I'm currently a junior at Brown University where I am majoring in Economics and Computer Science. Over my winter break, I took on an internship at MarkLogic. My main task during the six weeks, was to expand MarkMail to include geolocation features and to design a prototype for a new homepage to expose the geographic data ingested into MarkMail's servers in real-time.
So how did I accomplish my task?
We first needed to extract geographic information from emails. The received headers of an email trace the route of an email message as it is sent from one server to another. One can read through these headers to follow the path from an email's origin at the sender's client to our MarkMail SMTP servers. Each part of the received headers contains IP addresses and DNS hostnames that identify the servers the message passed through.
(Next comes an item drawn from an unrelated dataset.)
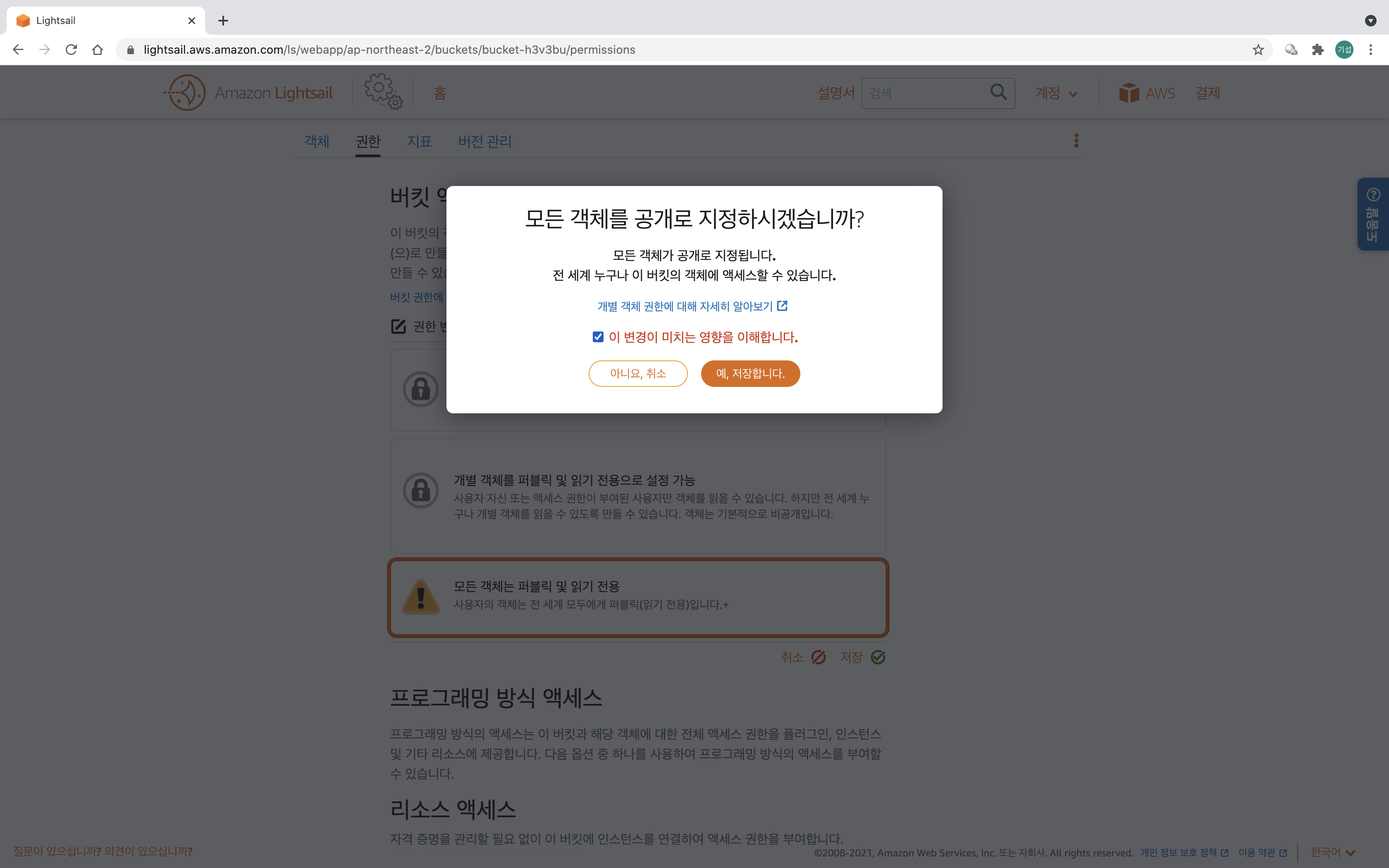This screenshot has width=1389, height=868.
Task: Reload the page in the browser
Action: point(71,50)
Using MaxMind's Geo IP database, we were able to map IP addresses and hostnames to geographic locations. However, not all IPs can be mapped to locations since they are private addresses. In this case, we simply set the geographic location to the next server that had a public IP address. Finally, to accomplish this task over a huge dataset we used Hadoop's MapReduce with the MarkLogic Connector for Hadoop to run a batch processing job over the existing emails in the database to enrich them.
Some of the toughest challenges came with this part of the project. Trying to display millions of emails on a map was obviously impossible. A heat map seemed like a good solution to our problem, but this would prevent users from being able to click on individual messages. We also considered a hybrid solution, where a heat map would turn into specific messages once map reached a certain zoom level, but we thought this might be too jarring a transition for the user.
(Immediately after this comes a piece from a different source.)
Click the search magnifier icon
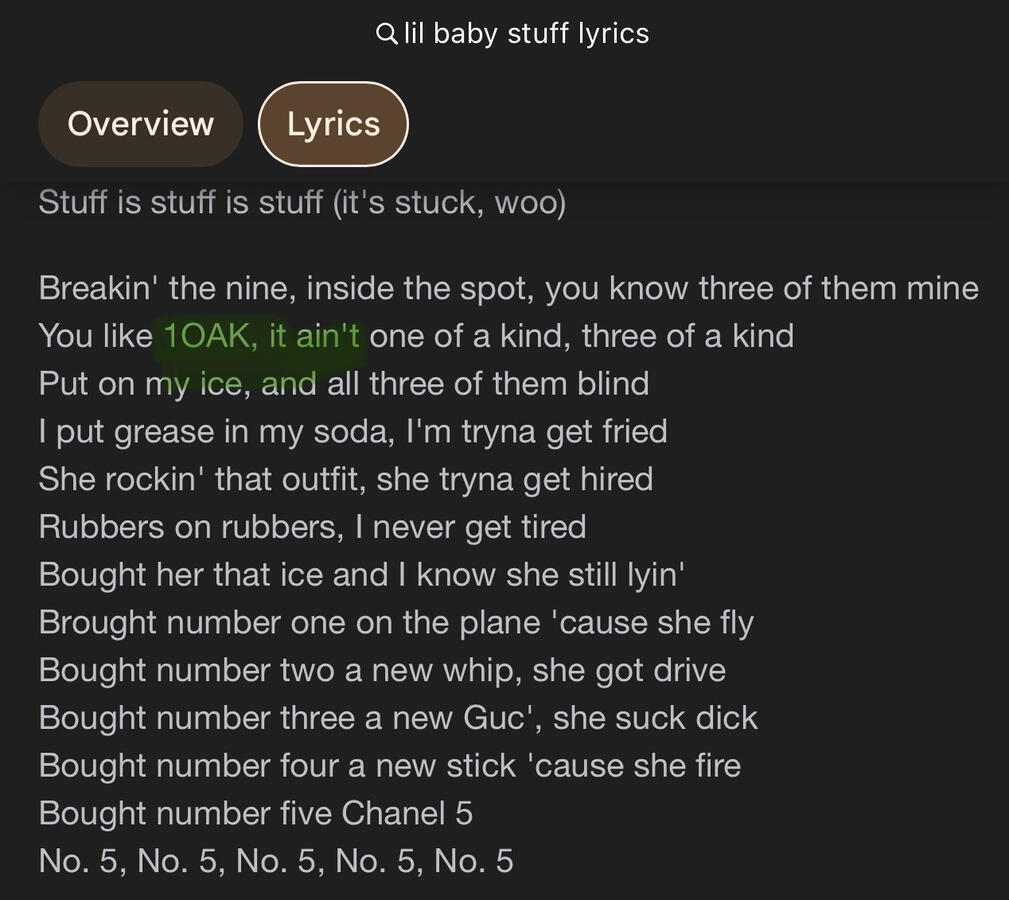[386, 34]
We decided to take subset of the messages and show them. A tight cluster would create a heat map type effect implicitly. At first we tried to take a random sampling of a couple hundred emails to display on the map. But this led to more problems. It turns out, certain locations send a lot more emails than others (i.e. Google's servers), and random selection thus gives an unfair weight to these clusters of locations. Towards the end of my break, I realized there was an optimal solution – a strategy that involves drawing a weighted random sampling produces a decent distribution of messages over the map.
Yet the project was not complete without working on a prototype of an improved homepage to show off the new geo capabilities of MarkMail. I designed a homepage which exhibited on a map the most recent emails that came into our server, and animated the transitions. MarkMail's new homepage will send the user flying around the globe in real-time.